Page:

Pole Dancing in Chicken


There’s about 60 residents here in Chicken during the summer, when things are jumping. During the winter, only about 15 people remain. Winter or summer they get their mail by plane.


Downtown Chicken, with our own Chicken Man, Robert


12:15 pm North of Chicken, AK

We can see why they get their mail by plane—the road north of Chicken is a dirt and gravel road. We’re able to go maybe 20 or 25 miles per hour. Whew!


A picturesque pull-out beckons and we pull over and lounge for a bit by a babbling brook right out of a beer commercial. Since there’s no traffic (few other people are this crazy), it’s all quiet and peaceful and idyllic and we thank Harvey for bringing us here.


Gini contemplates the creek


Video of Harvey resting by the babbling brook


1:00 pm 10 miles south of the Border

And the skies parted and the Angel of the Lord descended and decreed, “Behold the road I have created for you! It is asphalt and smooth as an infants behind and thou shalt journey in comfort!” And it was indeed beautiful and our travelers wept to see such a beautiful, smooth road. Yeah, verily, it even hath lane markings and they were joyful, indeed.


2:15 pm U.S. / Canada border

(It didn’t take more than an hour to get here, we just changed time zones and leapt ahead an hour.)


We get the definite impression that we’ve interrupted the afternoon’s tedium for the customs agents. We’re the only ones here and we have a nice chat with the customs guy, who’s happy that we filled out the ArriveCAN app and sends us merrily on our way.


This highway is called the “Top of the World Highway,” and we find out it’s not just because it’s at the top of the maps. It just keeps going up and up and up. We end up looking out across hundreds of miles of rolling tree-covered hills.

Challenge:
According to the travel account of Chicken, how do the town's residents get their mail?

Supplied information:

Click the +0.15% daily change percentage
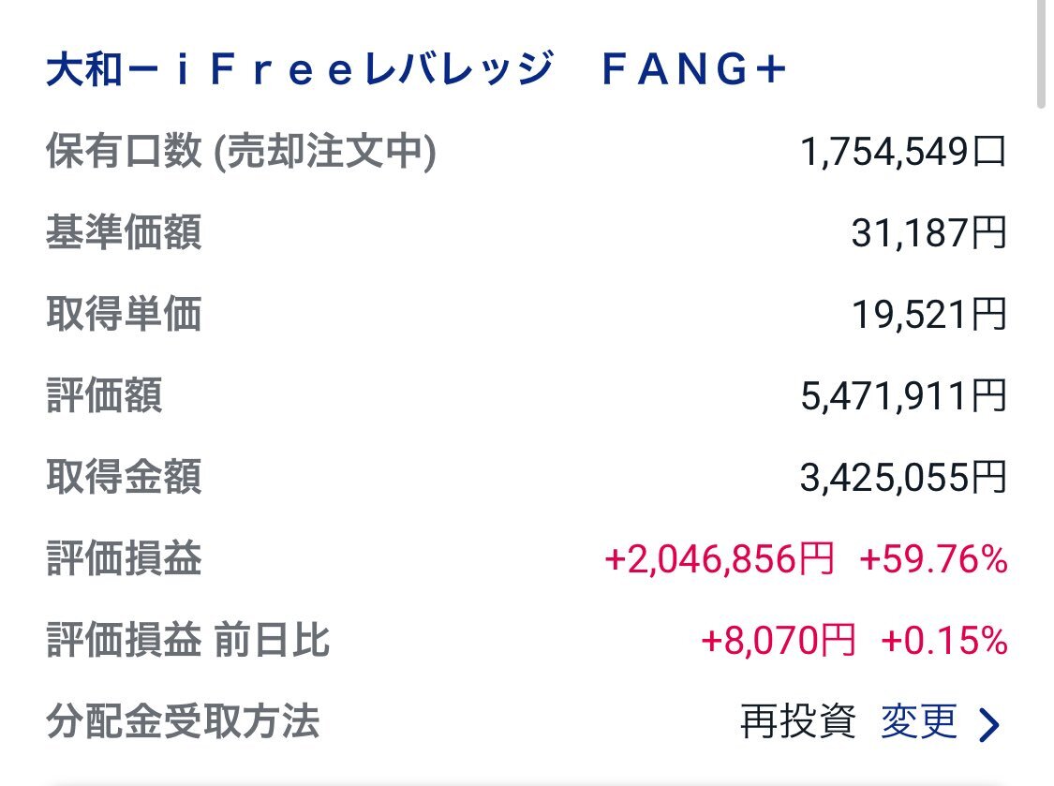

Solution:
By plane, in both winter and summer.